▸ Given exercise:
Copy out each line of the records below that contains the string "Task".

▸ Records for pointing at text and elements:
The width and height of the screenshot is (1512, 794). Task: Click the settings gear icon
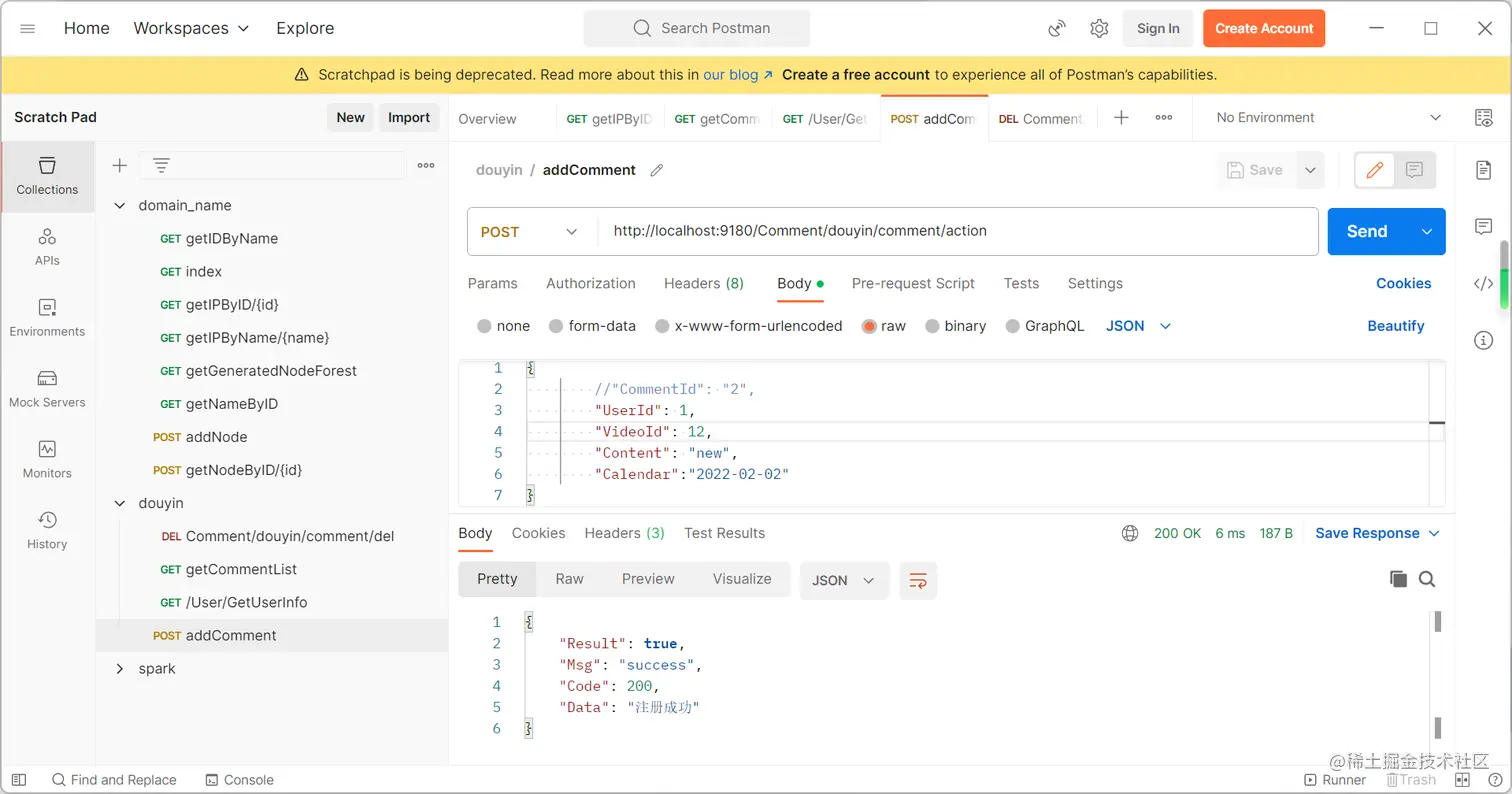(x=1099, y=28)

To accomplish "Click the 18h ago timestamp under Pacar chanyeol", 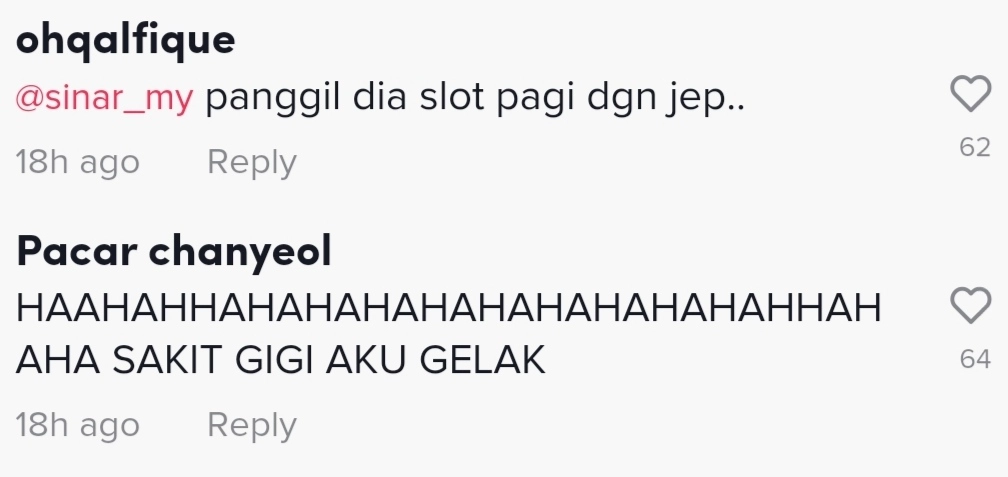I will (78, 426).
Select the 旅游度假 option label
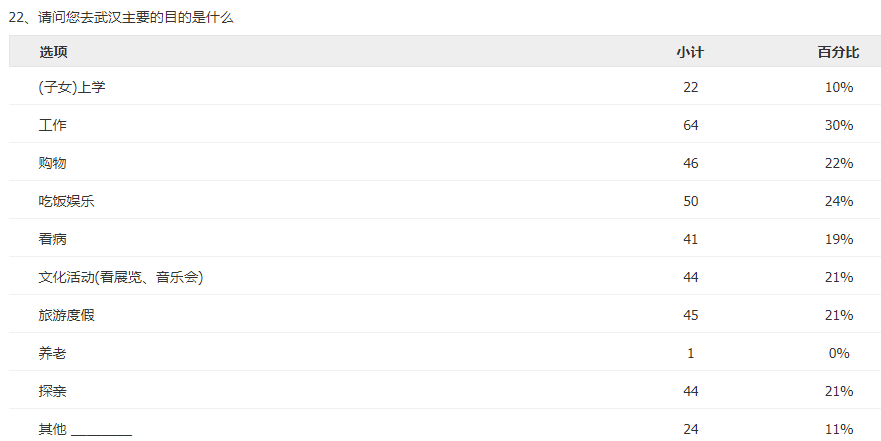Image resolution: width=881 pixels, height=441 pixels. [x=66, y=315]
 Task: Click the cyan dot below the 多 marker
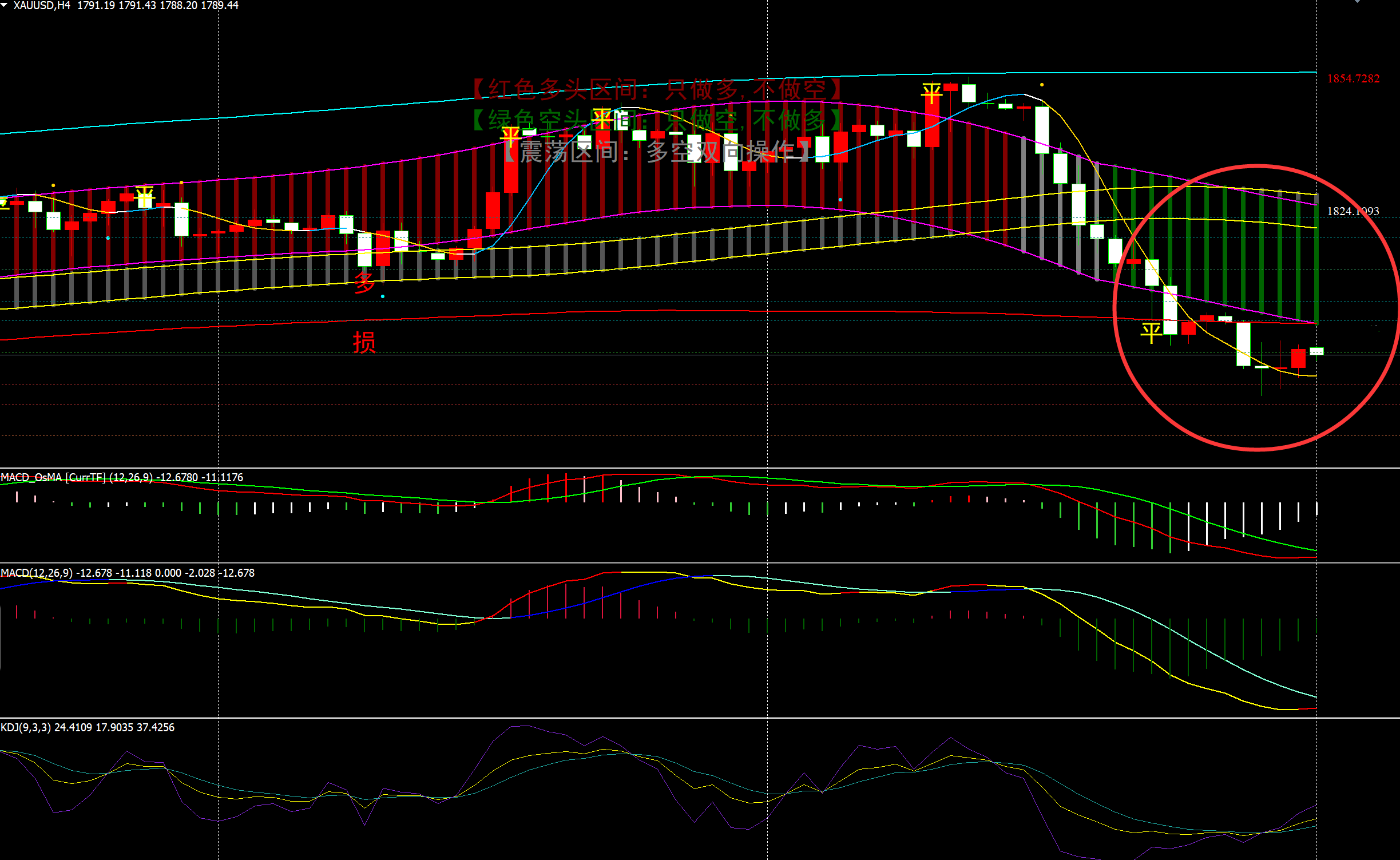coord(383,296)
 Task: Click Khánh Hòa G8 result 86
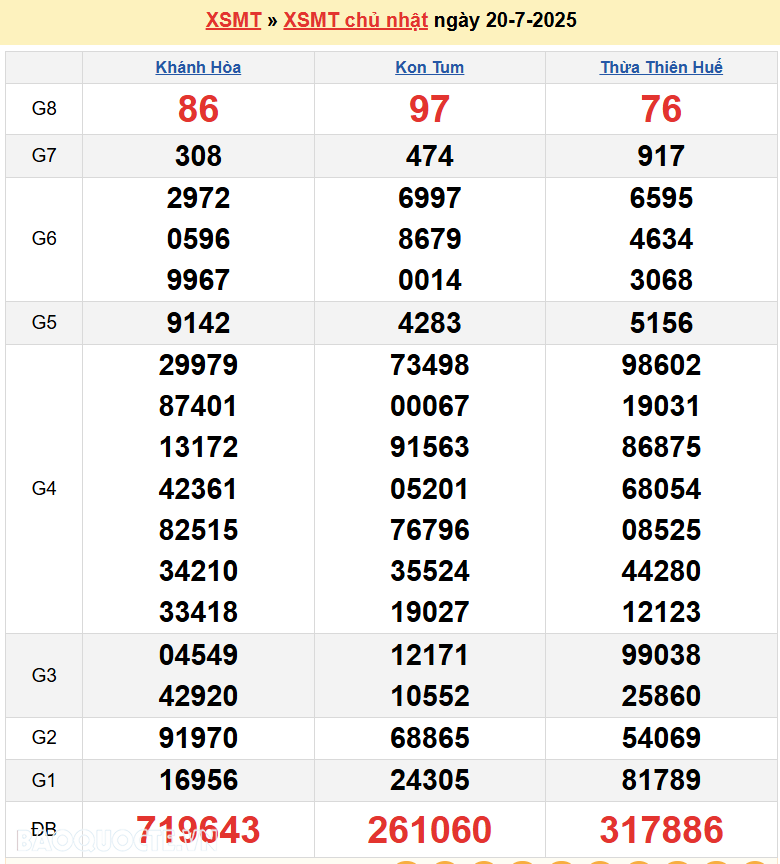[198, 109]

▸ Result:
The width and height of the screenshot is (1512, 794). Task: Click the settings gear icon
 Task: Click the cyan dot below the 多 marker
 Task: Click Khánh Hòa G8 result 86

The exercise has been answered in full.